Everyone has pivoted rapidly to remote teaching, learning, and work. Some colleagues are homeschooling children, while also managing professional responsibilities. Others are encouraging young adult children or friends who are working on the “front lines” across the country or helping elderly family members cope. Some face research postponed, professional opportunities derailed, or economic uncertainties heightened. Everyone is facing sadness over special events that will not occur as envisioned. And some are facing health challenges or the tragedy of loss among our families, friends, and broader communities. No one is immune to the impact of this unprecedented crisis—and the impact is affecting members of the population in differential ways. What is sure is that everyone is handling more than ever imagined—and doing so with creativity, tenacity, grace, compassion, and dedication to our students, our colleagues, our research, our communities near and far.
As the Spartan community, we are living our commitment to making the world better through the work we do. Just as the buds on the trees continue their progress—even in the midst of cold spells, wind, and hail– toward the full, yet delicate, greenness that we will see in a few weeks, the faculty and academic staff of MSU continue their work as teachers, researchers, community partners, leaders. That work is making a difference in the lives of our students, in advancing the body of knowledge that tackles and erodes the power of seemingly intractable challenges, and in helping communities in the US and abroad manage, even thrive, more fully. In the midst of the COVID-19 crisis, even as we acknowledge and handle stress, loss, grief, and uncertainty, we have much to celebrate and a future to create.
This AAN newsletter is, in fact, a newsletter of celebration—even as we recognize the challenging context in which we are all living and working. One impact of the coronavirus is that we cannot join together in a physical location, as we would normally do, to applaud our colleagues, express our respect and affection, and raise a toast of congratulations and good wishes for the next steps in their life adventures. Nevertheless, through this newsletter, we can highlight, recognize, and appreciate some of the many successes we see among us. In that spirit, we invite you to read about those who have served this year as Adams Academy Fellows and Lilly Fellows, each dedicated to deepening their knowledge and expertise around teaching and learning. The projects they have undertaken, in important areas such as inclusive pedagogy, curricular development, learning assessment, and organizational change, will have a major impact on students, departments, and the university as a whole. You will also read about those who participated this year as Big Ten Academic Leadership Program (ALP) Fellows, a prestigious honor that enables Fellows to learn about the complexities of higher education and expand and refine their leadership and administrative skills. MSU Fellows interact with colleagues across the Big Ten as they gain insights, cultivate creativity, and create collegial bonds. We also present the distinguished colleagues who have been selected as ALP Fellows for the coming year.

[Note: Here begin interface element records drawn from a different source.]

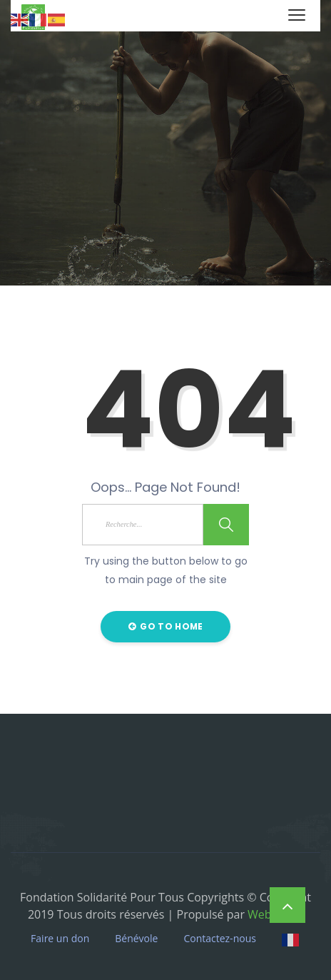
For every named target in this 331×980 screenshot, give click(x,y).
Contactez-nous (220, 939)
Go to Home (166, 626)
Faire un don (60, 939)
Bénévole (136, 939)
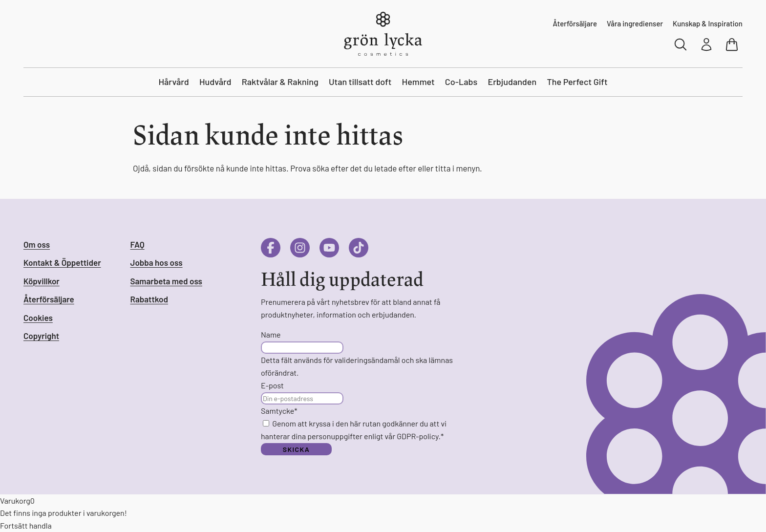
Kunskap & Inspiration (707, 23)
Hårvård (173, 82)
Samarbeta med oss (166, 281)
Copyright (41, 336)
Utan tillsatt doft (360, 82)
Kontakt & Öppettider (62, 262)
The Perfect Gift (577, 82)
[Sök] (681, 44)
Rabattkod (149, 299)
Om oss (37, 244)
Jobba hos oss (156, 262)
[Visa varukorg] (733, 44)
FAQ (137, 244)
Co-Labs (461, 82)
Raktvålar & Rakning (280, 82)
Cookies (38, 318)
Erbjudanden (512, 82)
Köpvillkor (42, 281)
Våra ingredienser (635, 23)
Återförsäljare (575, 23)
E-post (272, 385)
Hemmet (418, 82)
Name (271, 334)
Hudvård (215, 82)
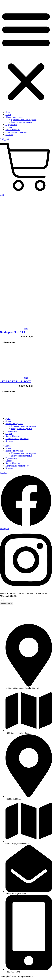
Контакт (9, 135)
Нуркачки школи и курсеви (23, 119)
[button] (26, 56)
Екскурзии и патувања (21, 122)
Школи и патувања (14, 117)
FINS (26, 329)
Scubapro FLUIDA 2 (13, 332)
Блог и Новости (13, 129)
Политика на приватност (17, 132)
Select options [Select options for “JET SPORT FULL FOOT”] (9, 391)
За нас (8, 115)
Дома (8, 112)
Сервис (9, 127)
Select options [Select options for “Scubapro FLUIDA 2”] (9, 342)
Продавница (11, 124)
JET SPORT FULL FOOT (15, 381)
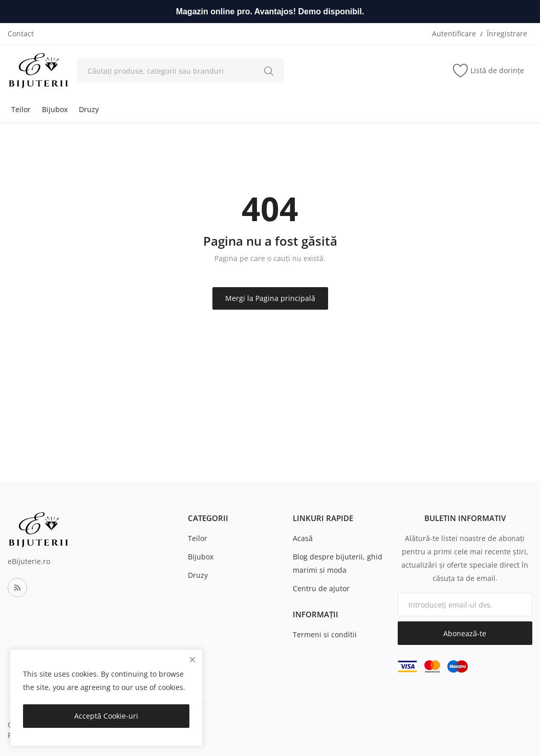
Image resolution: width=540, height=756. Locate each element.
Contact (20, 33)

Our celebration also focuses on an individual who has lived fully the MSU commitment to “make a difference.” We are honored to offer a tribute to Terry Curry, Associate Provost and Associate Vice President for Academic Human Resources, who will be retiring in May. The AAN staff invited a number of colleagues across the institution to submit tributes to Terry for this newsletter. As the tributes you will read attest, Terry’s insights, mentoring, connections, and wisdom have supported countless faculty and academic staff in advancing their careers as effective leaders. While the anticipated May retirement party cannot occur in person, the strength of appreciation and applause for Terry that would have occurred is evident throughout the tributes in this newsletter.
So, in the face of the current challenge, we strengthen our resolve, our compassion, and our commitment to the reasons we chose to become a part of the MSU community, and we also take a moment to celebrate our colleagues whose work helps all of us be better. And this celebration includes each of you—each member of the Spartan community—whose daily efforts are making a difference! Raise a salute to one and all!